Extrait:
Depuis 1975, la BCP des Hautes-Pyrénées a changé de ministère de tutelle. Elle quitte l’Education Nationale pour rejoindre la Culture. Elle y restera jusqu’en 1992, date de la décentralisation des bibliothèques et du personnel. En 1977, la BCP remplace son premier bibliobus et acquiert en plus une camionnette. Un an après, l’équipe compte 8 agents. En 1980, le chauffeur Joël Bruneau est remplacé par Edmond Morera. Un deuxième bibliobus est ajouté à la petite flotte de la BCP. Avec l’arrivée de la gauche au pouvoir en 1981, l’activité des BCP est encore plus valorisée et financée. Les aides de la Direction Régionale des Affaires Culturelles de Midi-Pyrénées et du Conseil général permettent à Eliane Coduri, mariée dans l’intervalle avec Jean Bousquet, de développer encore plus la Bibliothèque Centrale de Prêt. Quand elle quittera la BCP, 648 dépôts auront été constitués dans le département. Eliane Bousquet met en place aussi une petite activité d’édition d’écrivains régionaux. Elle éditera au total 21 ouvrages, avec une moyenne de 500 exemplaires pour chacun. Elle acquiert aussi de nombreux livres pour la jeunesse. En 1986, l’arrivée du Directeur Administratif des Services du Conseil Général, Pierre Ricou, coïncide avec la création de plusieurs nouveaux postes pour la BCP. « J’ai obtenu cinq postes supplémentaires. Et un troisième bibliobus, conduit par Joseph Costedoat, a rejoint notre flotte ». Au plus fort de l’activité de la BCP, les effectifs regroupent 20 personnes, vacataires compris. Eliane Bousquet reçoit en 1986 les palmes académiques et la distinction de chevalier des arts et lettres. Elle sera aussi promue chevalier dans l’ordre national du mérite en 1996.

Consignes de travail:
**A.** D'après l'extrait sur la BCP des Hautes-Pyrénées, combien d'ouvrages d'écrivains régionaux Eliane Bousquet a-t-elle édités au total ?
**B.** Reprenez l'extrait sur la BCP des Hautes-Pyrénées après sa dernière phrase et poursuivez-le.
La liste qui vient après cet extrait provient d'une autre source.

Données enregistrées
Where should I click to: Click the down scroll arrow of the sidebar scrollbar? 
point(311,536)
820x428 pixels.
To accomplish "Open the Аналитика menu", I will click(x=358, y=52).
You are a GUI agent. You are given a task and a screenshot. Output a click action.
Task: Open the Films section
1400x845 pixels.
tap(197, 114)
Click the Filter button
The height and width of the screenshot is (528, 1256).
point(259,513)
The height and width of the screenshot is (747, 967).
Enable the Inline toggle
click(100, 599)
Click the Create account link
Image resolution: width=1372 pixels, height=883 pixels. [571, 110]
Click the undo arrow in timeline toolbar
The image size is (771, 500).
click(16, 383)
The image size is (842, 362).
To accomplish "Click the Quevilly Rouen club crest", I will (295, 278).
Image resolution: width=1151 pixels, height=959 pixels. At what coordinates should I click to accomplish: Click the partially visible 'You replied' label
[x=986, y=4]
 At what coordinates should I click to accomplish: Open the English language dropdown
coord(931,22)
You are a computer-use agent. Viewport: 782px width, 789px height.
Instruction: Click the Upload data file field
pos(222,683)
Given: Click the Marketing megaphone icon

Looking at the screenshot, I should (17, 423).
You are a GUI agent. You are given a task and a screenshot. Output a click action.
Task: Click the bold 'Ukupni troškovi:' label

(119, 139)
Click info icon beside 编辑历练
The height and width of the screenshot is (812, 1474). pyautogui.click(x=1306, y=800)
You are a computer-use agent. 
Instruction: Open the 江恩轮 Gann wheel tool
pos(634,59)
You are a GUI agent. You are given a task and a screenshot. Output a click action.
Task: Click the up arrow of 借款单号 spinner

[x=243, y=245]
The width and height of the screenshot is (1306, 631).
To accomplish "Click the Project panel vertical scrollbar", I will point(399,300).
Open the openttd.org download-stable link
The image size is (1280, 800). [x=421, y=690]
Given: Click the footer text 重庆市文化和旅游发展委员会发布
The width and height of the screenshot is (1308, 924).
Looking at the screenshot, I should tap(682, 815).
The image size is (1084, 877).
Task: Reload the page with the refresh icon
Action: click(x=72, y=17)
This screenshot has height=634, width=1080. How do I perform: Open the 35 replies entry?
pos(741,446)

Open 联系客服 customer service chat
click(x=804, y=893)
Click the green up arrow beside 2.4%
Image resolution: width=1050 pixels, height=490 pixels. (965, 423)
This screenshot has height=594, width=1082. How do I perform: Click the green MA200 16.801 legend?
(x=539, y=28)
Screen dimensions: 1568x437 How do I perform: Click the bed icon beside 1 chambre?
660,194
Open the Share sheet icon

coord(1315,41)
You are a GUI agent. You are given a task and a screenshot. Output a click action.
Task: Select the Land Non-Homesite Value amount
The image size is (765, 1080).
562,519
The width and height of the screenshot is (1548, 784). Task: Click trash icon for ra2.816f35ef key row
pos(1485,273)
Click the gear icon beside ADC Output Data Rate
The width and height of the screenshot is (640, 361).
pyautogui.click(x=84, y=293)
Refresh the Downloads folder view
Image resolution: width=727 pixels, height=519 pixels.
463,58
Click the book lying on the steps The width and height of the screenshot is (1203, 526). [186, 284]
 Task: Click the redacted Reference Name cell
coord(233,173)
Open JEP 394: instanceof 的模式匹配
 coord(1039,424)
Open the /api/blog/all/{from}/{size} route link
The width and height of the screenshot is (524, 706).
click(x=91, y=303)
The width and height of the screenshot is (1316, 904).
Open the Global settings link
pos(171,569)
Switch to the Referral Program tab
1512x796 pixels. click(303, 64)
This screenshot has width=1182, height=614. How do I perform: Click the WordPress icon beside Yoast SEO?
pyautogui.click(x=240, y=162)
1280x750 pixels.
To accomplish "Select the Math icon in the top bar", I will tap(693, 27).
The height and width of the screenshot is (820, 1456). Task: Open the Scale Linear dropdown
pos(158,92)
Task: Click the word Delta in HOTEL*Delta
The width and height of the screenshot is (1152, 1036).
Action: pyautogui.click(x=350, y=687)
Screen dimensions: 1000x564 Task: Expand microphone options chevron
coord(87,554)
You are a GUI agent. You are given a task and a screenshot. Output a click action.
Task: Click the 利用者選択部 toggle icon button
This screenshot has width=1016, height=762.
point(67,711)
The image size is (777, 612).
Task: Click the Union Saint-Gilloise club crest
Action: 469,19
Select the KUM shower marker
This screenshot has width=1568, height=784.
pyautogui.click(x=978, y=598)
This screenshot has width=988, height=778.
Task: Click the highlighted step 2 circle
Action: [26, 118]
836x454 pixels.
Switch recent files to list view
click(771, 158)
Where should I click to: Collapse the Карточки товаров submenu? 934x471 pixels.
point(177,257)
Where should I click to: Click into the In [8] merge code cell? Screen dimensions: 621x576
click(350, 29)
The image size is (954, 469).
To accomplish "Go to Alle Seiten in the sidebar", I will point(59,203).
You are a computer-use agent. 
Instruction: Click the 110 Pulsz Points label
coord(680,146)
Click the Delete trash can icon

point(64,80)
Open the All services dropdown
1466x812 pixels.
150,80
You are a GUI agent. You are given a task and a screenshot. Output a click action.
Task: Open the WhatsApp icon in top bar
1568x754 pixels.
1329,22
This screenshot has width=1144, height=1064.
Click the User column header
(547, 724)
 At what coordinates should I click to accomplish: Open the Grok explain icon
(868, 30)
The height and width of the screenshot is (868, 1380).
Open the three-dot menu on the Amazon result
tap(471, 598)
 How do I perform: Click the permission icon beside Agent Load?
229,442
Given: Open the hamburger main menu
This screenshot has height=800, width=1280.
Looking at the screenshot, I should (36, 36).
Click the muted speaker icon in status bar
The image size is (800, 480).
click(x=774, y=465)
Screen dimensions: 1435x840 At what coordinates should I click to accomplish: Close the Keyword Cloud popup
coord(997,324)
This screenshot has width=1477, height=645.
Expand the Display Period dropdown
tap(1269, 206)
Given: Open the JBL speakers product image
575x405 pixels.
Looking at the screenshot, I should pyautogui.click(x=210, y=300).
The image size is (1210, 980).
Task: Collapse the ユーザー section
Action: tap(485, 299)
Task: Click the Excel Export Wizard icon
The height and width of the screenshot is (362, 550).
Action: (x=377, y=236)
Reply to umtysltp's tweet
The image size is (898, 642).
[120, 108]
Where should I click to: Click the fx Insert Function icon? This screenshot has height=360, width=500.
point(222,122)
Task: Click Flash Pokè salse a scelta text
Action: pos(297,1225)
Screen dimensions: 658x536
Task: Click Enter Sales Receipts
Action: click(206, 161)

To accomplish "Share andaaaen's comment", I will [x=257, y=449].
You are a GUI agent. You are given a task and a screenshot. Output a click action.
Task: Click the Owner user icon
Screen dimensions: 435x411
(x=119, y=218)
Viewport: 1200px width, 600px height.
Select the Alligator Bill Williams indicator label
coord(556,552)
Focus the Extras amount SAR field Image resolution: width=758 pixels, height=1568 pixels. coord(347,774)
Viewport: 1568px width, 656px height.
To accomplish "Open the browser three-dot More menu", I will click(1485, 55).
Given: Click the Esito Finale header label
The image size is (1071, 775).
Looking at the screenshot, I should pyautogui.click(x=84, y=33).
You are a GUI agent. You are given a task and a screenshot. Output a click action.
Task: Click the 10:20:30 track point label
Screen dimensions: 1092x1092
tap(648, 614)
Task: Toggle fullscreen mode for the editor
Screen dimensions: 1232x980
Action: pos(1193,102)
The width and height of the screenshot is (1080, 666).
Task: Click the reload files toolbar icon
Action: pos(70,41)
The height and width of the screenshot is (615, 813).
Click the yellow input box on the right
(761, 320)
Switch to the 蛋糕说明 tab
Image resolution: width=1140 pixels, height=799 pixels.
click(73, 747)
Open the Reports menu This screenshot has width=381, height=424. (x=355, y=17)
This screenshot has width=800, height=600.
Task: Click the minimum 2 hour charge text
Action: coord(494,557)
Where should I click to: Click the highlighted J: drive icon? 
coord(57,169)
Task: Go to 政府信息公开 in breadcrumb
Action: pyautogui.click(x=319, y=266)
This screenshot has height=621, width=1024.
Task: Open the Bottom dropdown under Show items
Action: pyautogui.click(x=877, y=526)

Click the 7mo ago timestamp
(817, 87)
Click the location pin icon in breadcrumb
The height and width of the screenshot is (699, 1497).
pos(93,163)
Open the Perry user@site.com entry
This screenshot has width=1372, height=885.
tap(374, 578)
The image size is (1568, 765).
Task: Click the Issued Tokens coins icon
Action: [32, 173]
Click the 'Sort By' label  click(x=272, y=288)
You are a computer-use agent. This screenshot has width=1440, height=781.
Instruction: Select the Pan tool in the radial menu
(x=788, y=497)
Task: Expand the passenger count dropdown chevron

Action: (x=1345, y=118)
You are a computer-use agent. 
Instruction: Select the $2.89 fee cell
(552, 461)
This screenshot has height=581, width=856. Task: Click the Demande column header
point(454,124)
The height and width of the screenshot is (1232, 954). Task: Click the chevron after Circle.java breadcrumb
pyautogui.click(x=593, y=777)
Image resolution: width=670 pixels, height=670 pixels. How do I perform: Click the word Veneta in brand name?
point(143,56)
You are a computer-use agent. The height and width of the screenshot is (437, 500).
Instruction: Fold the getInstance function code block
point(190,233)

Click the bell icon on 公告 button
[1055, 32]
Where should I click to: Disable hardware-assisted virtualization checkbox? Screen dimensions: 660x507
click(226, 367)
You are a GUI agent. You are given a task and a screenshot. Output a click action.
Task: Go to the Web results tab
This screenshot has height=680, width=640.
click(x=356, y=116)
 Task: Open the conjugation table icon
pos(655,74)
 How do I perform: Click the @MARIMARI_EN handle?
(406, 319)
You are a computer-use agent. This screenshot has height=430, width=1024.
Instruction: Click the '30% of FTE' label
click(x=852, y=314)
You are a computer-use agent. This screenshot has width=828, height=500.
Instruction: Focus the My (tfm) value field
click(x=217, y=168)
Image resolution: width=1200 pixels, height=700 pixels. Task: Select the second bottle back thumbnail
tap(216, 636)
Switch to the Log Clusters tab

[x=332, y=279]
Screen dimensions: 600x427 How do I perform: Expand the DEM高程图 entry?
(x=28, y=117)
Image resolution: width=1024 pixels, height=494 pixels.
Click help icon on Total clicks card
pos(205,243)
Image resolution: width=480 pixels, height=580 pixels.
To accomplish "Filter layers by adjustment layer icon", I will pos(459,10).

Réponses aux consignes:
**A.** Elle a édité 21 ouvrages.

**B.**
Ce parcours exemplaire connaît un tournant en 1992, avec la nomination d’un nouveau Directeur Général des Services au Conseil Général des Hautes-Pyrénées, qui restera jusqu’en 2010, avant de partir sous d’autres cieux. En 1994, Eliane Bousquet apprend que la Bibliothèque Centrale de Prêt va faire l’objet d’un audit, en vue d’une restructuration. Au mois d’octobre, elle reçoit l’audit provisoire, qu’elle conteste vivement, estimant infondées les reproches qui lui sont adressés, après 28 années de bons et loyaux services. Convoquée par le président des Hautes-Pyrénées de l’époque, Eliane apprend qu’elle doit quitter la BCP pour un poste de « conseiller culturel » du président, dès le lundi suivant. Elle est remplacée par un agent administratif. Le 1er mars 1995, Eliane démarre sa nouvelle mission, sans moyens pour la mener à bien. Elle dépose alors un recours devant le Tribunal administratif de Pau, et obtient gain de cause. La cour administrative d’appel de Bordeaux confirme la décision. Eliane Bousquet reçoit alors son indemnité compensatoire, et quitte les Hautes-Pyrénées pour Paris. Elle y restera jusqu’à sa retraite, fin 2001, travaillant à la Bibliothèque Nationale de France où elle est chargée de l’acquisition d’ouvrages de référence en latin et en grec ancien. La fondatrice de la Bibliothèque Centrale de Prêt des Hautes-Pyrénées, 50 ans après son œuvre pionnière, estime avoir mené à bien sa mission culturelle. Mais elle garde le goût amer d’avoir vu sa fin de carrière bouleversée par l’action d’une partie de sa hiérarchie, condamnée devant les tribunaux. « J’ai fait travailler mes collaborateurs autant avec ma tête qu’avec mon cœur. J’estime que ma compétence n’était plus à démontrer, quoiqu’aient pu en penser des cadres administratifs qui n’avaient pas fait l’Ecole Normale Supérieure des Bibliothèques ! ». Eliane Bousquet peut en tous cas contempler avec fierté le chemin parcouru depuis son arrivée à Tarbes en 1966. Quand la Bibliothèque Centrale de Prêt n’était encore qu’un projet virtuel, au service du développement de la lecture pour tous.